What is required. The answer must be a single number: how many lines of the entries below include "blue".

Stored data entries

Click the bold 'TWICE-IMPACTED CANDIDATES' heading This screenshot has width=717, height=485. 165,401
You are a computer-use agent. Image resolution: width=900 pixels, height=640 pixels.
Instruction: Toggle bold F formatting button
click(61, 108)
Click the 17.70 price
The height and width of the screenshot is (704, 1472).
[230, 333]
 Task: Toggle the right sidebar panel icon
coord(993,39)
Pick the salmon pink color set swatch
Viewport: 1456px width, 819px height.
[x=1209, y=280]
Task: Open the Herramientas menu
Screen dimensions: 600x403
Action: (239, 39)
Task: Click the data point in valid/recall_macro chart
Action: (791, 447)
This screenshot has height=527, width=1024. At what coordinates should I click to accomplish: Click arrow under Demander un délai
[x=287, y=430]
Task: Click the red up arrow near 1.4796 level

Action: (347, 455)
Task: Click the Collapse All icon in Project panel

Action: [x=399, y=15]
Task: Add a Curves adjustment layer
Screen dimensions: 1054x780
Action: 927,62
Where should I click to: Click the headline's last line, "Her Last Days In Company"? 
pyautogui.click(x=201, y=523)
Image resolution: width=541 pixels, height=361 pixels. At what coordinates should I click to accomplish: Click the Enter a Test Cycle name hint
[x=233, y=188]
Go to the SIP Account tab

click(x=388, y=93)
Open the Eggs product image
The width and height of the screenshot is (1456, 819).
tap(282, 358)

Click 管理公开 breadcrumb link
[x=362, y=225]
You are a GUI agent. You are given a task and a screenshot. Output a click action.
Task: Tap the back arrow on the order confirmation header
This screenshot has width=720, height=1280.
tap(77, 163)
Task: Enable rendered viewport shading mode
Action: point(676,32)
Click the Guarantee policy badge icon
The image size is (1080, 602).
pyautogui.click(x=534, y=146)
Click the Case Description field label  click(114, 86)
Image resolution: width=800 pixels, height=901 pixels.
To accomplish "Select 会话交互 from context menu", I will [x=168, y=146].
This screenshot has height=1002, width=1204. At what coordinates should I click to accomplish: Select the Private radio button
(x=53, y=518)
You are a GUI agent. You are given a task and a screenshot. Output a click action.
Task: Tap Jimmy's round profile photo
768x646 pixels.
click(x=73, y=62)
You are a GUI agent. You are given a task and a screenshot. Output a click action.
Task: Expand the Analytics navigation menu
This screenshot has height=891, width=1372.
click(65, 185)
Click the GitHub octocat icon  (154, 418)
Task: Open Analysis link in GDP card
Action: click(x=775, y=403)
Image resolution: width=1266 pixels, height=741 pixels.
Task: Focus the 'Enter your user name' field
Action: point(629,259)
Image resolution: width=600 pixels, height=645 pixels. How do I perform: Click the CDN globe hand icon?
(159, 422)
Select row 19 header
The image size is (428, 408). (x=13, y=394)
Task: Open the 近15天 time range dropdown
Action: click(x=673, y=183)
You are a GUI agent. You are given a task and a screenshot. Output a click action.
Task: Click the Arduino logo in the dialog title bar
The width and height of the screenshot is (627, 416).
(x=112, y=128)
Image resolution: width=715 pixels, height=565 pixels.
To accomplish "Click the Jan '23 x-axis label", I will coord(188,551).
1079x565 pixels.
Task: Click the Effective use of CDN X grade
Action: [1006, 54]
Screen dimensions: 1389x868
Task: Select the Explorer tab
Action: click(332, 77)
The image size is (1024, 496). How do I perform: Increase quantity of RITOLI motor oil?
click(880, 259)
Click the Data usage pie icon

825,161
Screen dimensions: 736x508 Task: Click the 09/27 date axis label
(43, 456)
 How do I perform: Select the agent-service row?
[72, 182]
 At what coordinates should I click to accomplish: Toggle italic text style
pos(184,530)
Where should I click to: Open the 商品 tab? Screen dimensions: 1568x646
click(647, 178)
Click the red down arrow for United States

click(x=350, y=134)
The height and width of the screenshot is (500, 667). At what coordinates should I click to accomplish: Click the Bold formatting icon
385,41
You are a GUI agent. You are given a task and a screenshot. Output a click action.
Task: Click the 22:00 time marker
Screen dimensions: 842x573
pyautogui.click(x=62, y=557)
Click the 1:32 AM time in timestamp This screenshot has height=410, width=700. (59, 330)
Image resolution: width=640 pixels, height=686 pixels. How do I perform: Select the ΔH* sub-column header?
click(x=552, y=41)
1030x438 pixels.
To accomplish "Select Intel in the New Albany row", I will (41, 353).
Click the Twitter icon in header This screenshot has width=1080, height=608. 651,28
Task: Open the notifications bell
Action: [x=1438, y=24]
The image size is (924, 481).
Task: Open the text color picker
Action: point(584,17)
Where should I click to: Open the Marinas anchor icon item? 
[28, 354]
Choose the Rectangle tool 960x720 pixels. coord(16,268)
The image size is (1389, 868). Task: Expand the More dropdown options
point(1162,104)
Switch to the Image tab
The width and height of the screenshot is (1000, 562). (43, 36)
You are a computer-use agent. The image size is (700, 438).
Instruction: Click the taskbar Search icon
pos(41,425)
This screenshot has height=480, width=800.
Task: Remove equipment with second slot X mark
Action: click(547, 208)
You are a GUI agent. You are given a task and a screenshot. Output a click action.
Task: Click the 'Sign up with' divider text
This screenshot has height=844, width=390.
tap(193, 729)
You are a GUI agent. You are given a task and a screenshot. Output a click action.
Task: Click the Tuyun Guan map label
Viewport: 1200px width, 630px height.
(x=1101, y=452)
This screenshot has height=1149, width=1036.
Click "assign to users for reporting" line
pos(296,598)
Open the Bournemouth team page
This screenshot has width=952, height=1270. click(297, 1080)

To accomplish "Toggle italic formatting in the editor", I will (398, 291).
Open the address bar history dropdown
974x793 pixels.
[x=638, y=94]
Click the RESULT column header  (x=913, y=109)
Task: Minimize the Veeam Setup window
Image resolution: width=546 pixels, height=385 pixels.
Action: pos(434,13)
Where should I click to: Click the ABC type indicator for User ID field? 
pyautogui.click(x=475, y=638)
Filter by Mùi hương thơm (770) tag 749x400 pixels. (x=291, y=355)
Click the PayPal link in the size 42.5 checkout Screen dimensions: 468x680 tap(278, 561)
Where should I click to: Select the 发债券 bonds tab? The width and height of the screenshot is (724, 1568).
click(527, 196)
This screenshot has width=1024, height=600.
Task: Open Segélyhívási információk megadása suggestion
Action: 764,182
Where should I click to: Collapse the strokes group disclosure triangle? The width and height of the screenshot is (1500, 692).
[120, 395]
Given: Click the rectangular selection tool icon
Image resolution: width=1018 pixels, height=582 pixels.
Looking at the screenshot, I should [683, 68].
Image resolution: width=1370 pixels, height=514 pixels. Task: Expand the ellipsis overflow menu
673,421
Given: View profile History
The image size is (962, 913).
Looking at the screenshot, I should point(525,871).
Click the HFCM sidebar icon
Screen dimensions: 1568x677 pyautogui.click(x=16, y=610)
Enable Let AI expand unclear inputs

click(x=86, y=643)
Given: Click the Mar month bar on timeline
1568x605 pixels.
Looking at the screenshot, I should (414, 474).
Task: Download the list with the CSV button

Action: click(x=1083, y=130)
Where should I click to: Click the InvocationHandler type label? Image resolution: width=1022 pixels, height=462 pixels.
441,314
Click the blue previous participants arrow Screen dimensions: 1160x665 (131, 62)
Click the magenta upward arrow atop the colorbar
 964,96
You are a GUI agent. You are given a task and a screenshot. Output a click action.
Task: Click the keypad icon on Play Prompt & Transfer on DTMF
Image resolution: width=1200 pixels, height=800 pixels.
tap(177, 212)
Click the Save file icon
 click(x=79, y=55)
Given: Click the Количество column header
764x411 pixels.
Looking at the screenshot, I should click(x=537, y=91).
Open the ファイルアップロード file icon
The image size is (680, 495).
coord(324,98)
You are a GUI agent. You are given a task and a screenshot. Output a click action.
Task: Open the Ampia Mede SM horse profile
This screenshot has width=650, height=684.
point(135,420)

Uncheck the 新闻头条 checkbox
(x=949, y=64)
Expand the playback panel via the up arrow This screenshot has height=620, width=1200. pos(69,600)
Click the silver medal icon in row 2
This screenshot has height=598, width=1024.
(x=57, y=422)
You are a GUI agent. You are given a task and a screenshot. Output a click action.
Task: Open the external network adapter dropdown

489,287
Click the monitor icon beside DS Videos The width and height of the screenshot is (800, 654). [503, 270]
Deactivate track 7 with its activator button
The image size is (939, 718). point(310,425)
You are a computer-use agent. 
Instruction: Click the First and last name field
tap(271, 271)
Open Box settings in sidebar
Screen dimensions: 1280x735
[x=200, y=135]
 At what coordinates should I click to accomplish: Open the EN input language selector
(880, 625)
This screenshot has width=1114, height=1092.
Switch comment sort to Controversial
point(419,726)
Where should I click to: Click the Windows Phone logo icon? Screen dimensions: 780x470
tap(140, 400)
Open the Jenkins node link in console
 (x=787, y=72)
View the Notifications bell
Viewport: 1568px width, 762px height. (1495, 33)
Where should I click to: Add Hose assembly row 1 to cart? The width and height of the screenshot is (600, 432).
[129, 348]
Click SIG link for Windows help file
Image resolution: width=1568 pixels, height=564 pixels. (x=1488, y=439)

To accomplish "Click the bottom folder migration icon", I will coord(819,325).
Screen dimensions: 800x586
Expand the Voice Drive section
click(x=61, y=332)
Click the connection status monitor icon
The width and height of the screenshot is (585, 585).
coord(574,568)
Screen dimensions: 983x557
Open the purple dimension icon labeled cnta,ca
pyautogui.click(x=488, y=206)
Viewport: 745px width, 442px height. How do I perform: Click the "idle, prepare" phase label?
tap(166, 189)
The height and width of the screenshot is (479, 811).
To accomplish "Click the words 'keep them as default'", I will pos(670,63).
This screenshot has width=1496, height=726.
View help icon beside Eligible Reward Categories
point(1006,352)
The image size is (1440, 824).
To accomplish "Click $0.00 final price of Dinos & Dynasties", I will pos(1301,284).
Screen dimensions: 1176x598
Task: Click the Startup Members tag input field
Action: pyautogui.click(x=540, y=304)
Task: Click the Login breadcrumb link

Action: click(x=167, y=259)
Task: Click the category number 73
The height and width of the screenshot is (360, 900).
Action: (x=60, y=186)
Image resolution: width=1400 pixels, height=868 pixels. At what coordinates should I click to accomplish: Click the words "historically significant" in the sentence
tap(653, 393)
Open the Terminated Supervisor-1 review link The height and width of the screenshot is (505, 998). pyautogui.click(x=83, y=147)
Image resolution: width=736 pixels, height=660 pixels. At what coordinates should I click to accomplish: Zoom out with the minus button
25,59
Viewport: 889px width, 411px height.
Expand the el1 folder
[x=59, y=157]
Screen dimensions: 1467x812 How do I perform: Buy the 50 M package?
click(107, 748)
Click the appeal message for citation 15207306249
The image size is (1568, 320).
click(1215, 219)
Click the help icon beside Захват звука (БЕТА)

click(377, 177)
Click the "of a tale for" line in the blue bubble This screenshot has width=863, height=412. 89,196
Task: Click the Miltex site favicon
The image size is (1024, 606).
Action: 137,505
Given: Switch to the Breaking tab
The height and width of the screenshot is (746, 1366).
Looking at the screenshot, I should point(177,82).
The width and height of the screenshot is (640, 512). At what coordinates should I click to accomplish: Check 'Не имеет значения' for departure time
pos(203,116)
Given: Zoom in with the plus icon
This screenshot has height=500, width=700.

Problem solution. 2